= Otok (administrative unit) =

Administrative unit

Otok (or Otog, отог) is a feudal inheritance in medieval Mongolia. In feudal dependence on otok there were people from various clans connected by the unity of the territory.

== Description ==
"Otok" is a translation of the Mongolian "otog" (ᠣᠲᠣᠭ), which means "camp" or "department" in Mongolian. Soviet scientists have confirmed that this word originally came from the Sogdian "otak", which originally meant "land" and "region". The researcher of Inner Mongolia Hu Alateng Ula believes that this word, including the Sogdian "otak", comes from the Hunnic "Ou Tu", which was originally the first level of the organization of the social management of the Xiongnu

Shagdarzhavyn Natsagdorzh assumed that the "otok" of the Mongols appeared a long time ago. For example, during the reign of Kublai Khan, the otok already existed, and they included about 10,000 villages. It is important to understand that the otok is not a union of blood relatives, but the people who were at the head were not tribal elders. Otok was only a nomadic fief. In some cases, otok was like a principality.

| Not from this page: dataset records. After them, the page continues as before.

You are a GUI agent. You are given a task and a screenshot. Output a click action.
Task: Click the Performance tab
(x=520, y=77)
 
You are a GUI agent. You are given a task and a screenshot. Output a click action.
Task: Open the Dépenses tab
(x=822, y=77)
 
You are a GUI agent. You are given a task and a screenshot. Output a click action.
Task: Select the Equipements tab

In the Manchurian period, the Otoks were replaced by the Hoshuns. In the XVIII and XIX centuries, the Telengits had only two otoks, which had limited sovereignty. These Otoks had zaisans in power. Later these lands became part of Russia and became known as volosts. An administrative unit of self-government among the Altaians, similar to the concept of "volost", during the transition from Dzungarian influence to Russian citizenship.